↓↓↓

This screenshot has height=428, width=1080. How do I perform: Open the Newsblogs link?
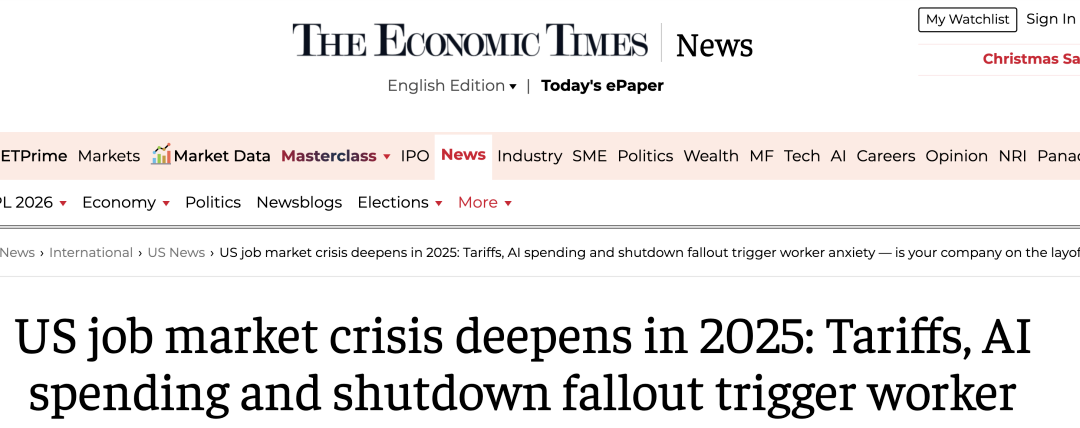tap(299, 202)
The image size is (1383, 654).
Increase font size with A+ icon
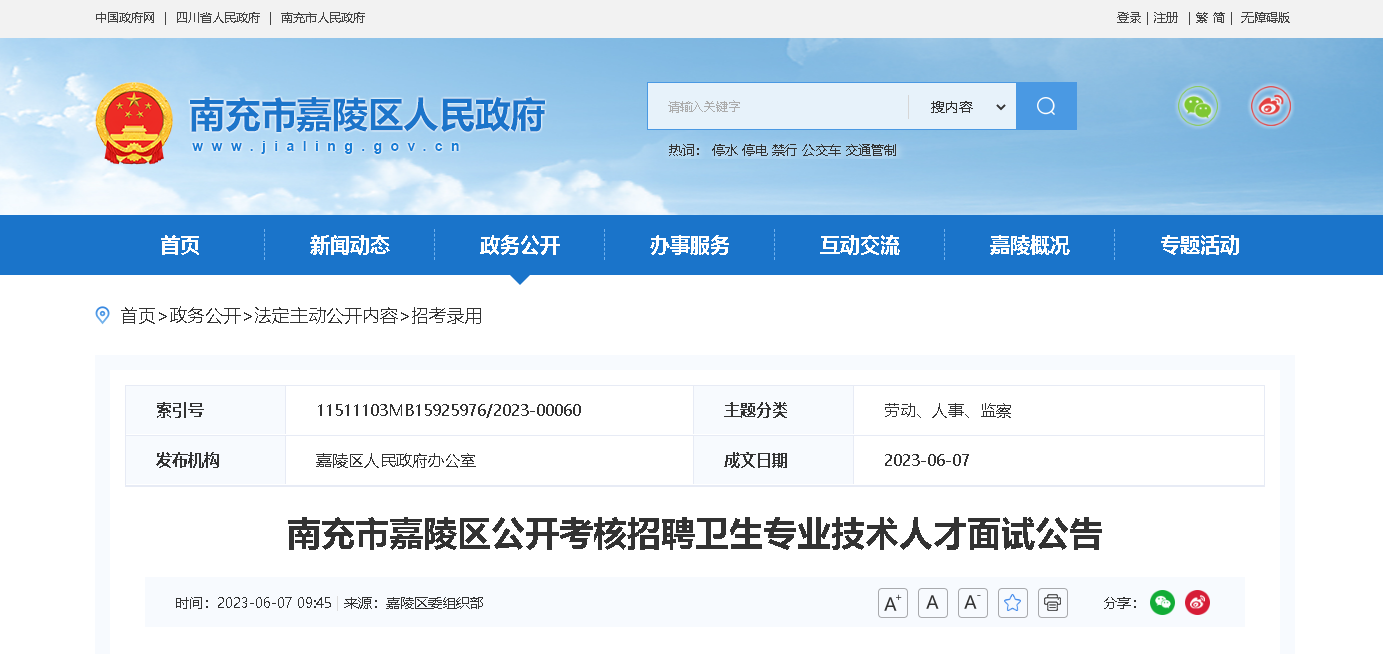point(892,603)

↑↑↑

*Activity*:
Pictures stay out; the data above is to be returned exactly.

*Task output*:
This screenshot has height=428, width=1080. How do I perform: Open the Newsblogs link?
tap(299, 202)
The image size is (1383, 654).
Increase font size with A+ icon
point(892,603)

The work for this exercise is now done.